## Your task
Find the line that contains "Open Roma Downey's small avatar" in the entries below. Output it and each later line exactly, and nothing else.

## The data
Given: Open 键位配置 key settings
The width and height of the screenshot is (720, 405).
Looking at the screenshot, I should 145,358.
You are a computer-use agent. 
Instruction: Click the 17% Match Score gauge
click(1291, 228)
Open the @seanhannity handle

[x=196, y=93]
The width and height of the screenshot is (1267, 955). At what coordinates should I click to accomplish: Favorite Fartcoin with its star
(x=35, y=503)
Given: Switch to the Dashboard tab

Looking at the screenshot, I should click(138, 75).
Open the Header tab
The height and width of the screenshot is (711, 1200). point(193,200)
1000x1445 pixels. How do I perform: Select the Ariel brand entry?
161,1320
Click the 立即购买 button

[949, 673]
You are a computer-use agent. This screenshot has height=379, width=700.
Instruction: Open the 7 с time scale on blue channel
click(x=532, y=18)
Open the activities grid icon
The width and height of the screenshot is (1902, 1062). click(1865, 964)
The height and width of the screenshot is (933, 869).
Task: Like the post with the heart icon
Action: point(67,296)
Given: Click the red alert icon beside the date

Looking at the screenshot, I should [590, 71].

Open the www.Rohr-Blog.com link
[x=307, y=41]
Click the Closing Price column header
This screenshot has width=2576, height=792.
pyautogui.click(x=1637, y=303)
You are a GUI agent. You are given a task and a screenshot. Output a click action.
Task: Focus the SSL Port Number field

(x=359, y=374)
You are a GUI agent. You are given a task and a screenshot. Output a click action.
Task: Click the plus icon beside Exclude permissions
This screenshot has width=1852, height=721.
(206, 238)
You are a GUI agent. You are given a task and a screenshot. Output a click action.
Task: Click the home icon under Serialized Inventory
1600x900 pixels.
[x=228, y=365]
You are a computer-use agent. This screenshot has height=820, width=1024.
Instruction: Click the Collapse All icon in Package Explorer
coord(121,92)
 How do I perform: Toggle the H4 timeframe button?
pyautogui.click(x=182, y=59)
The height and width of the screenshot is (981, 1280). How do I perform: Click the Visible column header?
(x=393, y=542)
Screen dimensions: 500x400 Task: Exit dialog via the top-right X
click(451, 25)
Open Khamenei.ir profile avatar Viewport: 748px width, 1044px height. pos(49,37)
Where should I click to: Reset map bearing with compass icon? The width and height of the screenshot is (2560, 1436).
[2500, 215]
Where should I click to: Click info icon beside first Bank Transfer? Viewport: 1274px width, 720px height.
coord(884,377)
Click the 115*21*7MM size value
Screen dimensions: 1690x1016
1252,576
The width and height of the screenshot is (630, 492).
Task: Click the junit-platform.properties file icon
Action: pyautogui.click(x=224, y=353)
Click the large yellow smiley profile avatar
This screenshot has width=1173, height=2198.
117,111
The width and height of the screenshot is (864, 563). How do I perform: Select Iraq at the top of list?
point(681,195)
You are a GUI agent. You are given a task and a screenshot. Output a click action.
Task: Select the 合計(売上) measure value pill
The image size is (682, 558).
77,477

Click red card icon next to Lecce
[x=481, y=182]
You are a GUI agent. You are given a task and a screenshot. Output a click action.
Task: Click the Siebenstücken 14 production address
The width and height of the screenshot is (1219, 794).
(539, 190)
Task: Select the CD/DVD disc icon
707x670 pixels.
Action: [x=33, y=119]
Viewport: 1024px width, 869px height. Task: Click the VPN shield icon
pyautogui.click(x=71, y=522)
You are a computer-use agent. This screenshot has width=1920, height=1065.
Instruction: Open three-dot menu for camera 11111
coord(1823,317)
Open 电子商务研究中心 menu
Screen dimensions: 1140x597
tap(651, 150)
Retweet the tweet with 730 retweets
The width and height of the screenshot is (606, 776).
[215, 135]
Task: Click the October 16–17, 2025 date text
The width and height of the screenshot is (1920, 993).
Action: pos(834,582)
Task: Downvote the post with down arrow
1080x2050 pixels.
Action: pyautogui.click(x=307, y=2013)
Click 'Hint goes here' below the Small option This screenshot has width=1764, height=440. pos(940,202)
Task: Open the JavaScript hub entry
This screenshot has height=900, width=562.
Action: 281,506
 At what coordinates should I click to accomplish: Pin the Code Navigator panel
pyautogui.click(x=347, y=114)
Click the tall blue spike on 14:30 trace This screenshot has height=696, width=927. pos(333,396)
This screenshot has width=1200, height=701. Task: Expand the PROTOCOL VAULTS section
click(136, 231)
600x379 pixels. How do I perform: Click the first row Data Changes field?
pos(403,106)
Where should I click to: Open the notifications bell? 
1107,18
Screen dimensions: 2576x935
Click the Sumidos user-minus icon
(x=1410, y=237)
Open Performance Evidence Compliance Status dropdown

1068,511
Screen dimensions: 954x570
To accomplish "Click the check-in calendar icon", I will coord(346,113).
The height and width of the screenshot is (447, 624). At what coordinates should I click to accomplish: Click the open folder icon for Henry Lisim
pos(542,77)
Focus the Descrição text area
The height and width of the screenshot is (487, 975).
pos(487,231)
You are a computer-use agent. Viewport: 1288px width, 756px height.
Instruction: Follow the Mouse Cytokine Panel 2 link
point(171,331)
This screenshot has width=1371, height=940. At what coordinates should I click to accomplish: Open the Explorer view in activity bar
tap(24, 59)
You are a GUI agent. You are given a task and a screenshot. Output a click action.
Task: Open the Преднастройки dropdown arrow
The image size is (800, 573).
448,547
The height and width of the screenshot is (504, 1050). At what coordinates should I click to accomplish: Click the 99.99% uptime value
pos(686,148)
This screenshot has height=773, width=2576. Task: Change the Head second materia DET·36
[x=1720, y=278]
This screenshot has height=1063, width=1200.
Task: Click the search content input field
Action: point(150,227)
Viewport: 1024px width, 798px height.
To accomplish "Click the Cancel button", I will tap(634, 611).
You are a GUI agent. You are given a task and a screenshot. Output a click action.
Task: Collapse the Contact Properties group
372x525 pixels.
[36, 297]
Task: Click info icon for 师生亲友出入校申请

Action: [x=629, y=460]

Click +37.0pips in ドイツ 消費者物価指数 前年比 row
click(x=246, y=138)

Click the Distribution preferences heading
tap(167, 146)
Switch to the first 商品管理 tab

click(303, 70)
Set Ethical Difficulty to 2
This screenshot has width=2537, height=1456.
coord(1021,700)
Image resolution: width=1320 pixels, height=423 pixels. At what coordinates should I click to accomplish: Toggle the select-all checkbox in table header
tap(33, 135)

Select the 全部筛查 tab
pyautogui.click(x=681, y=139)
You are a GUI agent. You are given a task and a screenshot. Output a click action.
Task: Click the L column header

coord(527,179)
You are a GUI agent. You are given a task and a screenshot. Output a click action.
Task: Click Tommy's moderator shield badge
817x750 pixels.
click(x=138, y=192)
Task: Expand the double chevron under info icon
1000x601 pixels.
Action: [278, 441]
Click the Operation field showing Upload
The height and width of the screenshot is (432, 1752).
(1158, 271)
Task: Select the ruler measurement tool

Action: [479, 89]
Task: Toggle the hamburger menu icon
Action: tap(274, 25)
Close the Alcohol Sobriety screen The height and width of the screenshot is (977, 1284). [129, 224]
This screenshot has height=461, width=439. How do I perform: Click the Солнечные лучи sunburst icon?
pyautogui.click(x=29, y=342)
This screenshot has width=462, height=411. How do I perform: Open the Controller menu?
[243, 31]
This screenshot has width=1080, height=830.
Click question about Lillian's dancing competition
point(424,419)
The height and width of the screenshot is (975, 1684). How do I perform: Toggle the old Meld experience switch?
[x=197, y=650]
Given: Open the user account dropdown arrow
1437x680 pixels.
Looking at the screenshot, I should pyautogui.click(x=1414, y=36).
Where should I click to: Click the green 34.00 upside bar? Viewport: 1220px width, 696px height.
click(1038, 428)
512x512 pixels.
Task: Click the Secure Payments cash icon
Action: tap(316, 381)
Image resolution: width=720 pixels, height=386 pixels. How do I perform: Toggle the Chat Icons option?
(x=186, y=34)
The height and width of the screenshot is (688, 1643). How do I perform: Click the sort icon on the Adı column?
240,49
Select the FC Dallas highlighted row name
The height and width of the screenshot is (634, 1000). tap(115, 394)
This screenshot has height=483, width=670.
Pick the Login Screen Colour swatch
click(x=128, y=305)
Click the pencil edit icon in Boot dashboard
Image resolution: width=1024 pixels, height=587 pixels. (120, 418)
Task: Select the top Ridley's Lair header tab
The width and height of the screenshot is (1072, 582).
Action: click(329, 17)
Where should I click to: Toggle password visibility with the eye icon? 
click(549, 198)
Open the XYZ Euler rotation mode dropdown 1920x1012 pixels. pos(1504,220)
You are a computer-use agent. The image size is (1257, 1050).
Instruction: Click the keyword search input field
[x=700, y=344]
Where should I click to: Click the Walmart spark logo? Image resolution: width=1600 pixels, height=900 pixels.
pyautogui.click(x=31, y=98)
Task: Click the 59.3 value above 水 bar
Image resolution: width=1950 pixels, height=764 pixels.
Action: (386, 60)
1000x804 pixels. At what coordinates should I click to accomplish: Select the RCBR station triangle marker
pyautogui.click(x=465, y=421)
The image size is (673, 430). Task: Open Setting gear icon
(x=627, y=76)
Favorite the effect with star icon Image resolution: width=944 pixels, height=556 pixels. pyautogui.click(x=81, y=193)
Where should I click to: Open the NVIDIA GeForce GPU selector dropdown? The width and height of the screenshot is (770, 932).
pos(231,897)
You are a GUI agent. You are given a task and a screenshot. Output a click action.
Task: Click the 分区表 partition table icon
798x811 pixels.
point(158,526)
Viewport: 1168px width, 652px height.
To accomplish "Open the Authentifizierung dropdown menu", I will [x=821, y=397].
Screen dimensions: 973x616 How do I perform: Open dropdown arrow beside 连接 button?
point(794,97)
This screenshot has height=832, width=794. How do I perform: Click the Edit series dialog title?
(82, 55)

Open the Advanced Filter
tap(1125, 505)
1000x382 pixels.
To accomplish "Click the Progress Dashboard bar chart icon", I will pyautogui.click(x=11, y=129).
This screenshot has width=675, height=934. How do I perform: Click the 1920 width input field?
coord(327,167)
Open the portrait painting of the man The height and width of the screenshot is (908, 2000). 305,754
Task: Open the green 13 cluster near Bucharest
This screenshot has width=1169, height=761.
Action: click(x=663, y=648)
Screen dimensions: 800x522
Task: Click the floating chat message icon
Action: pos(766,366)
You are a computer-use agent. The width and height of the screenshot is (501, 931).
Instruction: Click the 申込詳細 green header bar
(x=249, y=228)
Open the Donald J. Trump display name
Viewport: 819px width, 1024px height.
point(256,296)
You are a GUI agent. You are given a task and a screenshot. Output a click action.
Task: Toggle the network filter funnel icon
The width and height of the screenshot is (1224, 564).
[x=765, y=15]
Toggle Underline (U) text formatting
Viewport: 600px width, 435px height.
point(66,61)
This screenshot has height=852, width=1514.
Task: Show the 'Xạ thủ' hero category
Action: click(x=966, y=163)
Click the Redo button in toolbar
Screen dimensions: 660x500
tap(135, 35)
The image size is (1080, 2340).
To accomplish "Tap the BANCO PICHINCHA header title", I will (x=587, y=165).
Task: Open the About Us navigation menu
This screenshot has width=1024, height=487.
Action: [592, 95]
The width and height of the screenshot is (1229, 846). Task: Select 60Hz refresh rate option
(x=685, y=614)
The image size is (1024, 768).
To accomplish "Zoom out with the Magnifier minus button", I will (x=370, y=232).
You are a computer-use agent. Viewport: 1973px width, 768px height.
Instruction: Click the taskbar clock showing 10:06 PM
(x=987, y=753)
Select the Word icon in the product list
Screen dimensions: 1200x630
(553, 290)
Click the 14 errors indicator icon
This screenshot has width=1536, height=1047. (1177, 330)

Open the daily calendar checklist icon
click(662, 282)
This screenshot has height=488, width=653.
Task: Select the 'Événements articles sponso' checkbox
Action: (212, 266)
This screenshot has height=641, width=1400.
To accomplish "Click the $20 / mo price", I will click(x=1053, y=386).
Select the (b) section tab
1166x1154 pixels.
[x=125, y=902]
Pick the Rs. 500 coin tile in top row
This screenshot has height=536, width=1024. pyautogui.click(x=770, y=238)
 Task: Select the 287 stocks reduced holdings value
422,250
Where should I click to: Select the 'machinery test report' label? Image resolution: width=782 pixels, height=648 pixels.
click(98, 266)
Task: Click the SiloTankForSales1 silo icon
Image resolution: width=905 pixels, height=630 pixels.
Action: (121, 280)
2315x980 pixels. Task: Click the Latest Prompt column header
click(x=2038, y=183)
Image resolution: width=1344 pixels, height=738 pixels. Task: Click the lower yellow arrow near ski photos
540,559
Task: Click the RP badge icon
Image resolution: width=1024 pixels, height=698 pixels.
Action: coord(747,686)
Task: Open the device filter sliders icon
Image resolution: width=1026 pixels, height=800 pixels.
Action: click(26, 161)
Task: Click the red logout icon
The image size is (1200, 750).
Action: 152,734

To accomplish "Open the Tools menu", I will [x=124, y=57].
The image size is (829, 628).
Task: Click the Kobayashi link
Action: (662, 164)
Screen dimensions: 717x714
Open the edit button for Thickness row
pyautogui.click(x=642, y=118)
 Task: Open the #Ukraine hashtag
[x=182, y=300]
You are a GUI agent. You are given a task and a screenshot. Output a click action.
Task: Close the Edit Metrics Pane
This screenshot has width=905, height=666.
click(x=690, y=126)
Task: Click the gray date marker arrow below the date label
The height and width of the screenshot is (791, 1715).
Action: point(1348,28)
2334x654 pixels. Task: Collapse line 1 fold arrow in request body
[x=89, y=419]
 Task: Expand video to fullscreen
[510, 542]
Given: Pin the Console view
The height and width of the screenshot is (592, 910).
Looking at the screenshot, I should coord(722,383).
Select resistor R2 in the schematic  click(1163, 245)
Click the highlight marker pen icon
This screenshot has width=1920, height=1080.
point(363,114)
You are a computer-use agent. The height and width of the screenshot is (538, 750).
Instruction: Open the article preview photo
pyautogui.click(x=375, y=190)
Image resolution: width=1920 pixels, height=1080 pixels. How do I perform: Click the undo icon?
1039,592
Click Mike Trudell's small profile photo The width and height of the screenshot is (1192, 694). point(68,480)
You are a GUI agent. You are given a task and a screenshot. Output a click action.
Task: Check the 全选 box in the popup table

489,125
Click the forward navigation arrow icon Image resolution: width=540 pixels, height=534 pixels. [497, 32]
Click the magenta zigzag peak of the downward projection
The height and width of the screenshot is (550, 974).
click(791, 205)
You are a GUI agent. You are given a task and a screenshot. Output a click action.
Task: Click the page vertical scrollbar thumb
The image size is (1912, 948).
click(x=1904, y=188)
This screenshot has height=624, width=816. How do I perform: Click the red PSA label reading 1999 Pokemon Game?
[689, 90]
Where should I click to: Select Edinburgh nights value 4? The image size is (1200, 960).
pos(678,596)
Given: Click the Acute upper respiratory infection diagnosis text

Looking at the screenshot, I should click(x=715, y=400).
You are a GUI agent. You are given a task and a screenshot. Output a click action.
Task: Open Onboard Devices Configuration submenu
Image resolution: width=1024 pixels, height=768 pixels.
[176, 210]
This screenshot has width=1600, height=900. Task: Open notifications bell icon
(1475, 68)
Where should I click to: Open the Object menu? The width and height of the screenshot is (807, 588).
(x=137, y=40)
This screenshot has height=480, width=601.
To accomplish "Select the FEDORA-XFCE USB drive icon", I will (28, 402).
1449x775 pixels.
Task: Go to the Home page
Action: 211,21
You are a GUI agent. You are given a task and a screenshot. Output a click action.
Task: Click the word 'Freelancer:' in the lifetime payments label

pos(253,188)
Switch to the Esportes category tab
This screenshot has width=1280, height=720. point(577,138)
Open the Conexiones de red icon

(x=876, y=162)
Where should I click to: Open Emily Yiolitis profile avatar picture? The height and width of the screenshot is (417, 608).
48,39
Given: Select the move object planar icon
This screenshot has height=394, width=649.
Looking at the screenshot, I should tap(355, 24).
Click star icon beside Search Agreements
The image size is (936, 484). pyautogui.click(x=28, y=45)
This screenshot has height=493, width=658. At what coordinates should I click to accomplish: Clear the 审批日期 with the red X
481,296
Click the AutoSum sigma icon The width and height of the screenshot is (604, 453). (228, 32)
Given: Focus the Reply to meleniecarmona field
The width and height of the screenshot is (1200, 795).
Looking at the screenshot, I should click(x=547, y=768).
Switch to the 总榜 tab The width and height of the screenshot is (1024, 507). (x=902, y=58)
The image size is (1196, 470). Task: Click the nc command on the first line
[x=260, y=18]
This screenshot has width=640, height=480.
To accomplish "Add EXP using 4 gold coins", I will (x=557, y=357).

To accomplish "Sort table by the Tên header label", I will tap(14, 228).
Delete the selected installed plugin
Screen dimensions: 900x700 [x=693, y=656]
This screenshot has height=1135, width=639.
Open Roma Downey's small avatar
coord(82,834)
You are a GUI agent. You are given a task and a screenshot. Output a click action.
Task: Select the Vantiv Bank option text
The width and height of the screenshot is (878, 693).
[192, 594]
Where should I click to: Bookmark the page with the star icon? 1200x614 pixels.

## Solution for this task
Open Roma Downey's small avatar
coord(82,834)
You are a GUI agent. You are given a task and a screenshot. Output a click action.
Task: Select the Vantiv Bank option text
The width and height of the screenshot is (878, 693).
[192, 594]
Where should I click to: Bookmark the page with the star icon? 1200x614 pixels.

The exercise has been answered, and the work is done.